But is the story worth telling if the rogue is still alive? It sounds like a waste of time for everyone who is not the rogue to go on an adventure they don't care about at all. Or what if the rogue can't make it for that specific encounter? Do you put it on hold?
Shouldn't there be reasons why the rest of the party is interested as well? For example the fighter wants to go after them to get information about his rivals, the wizard wants to go after them because they have stolen a great wizarding secret etc.
If the other PCs are too selfish or mercenary to not go on an adventure without a clear reward, then you don't do character-based storytelling at all. You just leave everyone's backstory as "I came from the mountains" and just do basic storytelling or scenario play that never brings anyone's backstory into the adventure plot.

Character-based storytelling is for people who like stories. If a good story and the XP and magic items isn't enough to motivate you, then there is no point to doing it at all. Many people have had many enjoyable evenings playing as murder-hobos who wander around the map sticking their dicks into things.

The only thing to remember is that character-based storytelling, cooperative or otherwise, has to follow the basic rules of a story. You can't end it in the middle because that creates a more unpleasant experience than doing no story at all. You can't force everyone into the narrative because that's painfully awkward and lame. You basically can't do anything that would ruin the story for other people.

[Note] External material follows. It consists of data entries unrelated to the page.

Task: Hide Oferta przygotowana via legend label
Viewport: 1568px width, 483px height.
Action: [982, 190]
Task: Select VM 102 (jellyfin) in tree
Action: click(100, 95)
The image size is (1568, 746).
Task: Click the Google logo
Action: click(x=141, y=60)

You can't get the rewards of character-based storytelling without accepting the limitations. Yes, that guy has to show up for that session. Yes, you can't kill his character before his story is done. Yes, other players have to accept with good grace that they won't be the focus of the story for one or more sessions.

Not accepting those very basic limitations leads to shitty or shallow stories, and sometimes both.

But hey, your tolerance for shitty stories may be high. I've read enough game logs to know that most people don't seem to notice just how shitty the adventure they are playing is from a story standpoint and they seem fine.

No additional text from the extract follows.